I'll have to file this away in my "tips and tricks" memory file.
#20
Registered User
Thread Starter
I'm familiar with the drilling out process. I honestly forgot about a helicoil and I appreciate that reminder.
I have borescoped it and it appears that there is only one nut/threaded feature at the bottom of that frame rail. I can't find one on top, at least not as high up as the bolt will reach.
I'm not sure I can safely support the engine and remove the subframe, at least not doing that and having enough room to maneuver. We'll see.
Thanks again for all the comments/help. I'll take pictures as I go and post back w/results.
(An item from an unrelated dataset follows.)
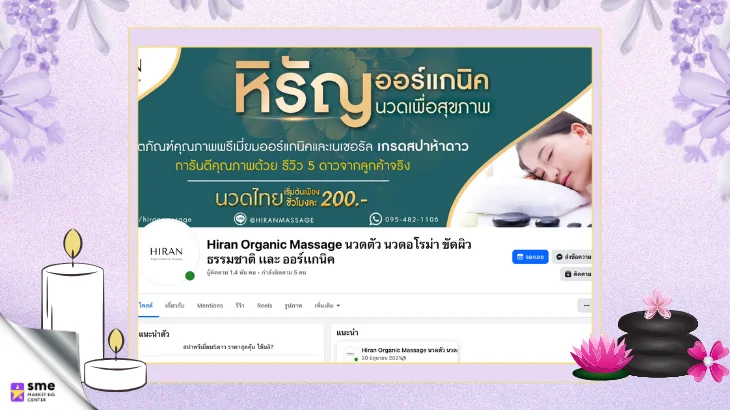Viewport: 730px width, 410px height.
Task: Click the LINE icon on cover banner
Action: tap(240, 219)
I have borescoped it and it appears that there is only one nut/threaded feature at the bottom of that frame rail. I can't find one on top, at least not as high up as the bolt will reach.
I'm not sure I can safely support the engine and remove the subframe, at least not doing that and having enough room to maneuver. We'll see.
Thanks again for all the comments/help. I'll take pictures as I go and post back w/results.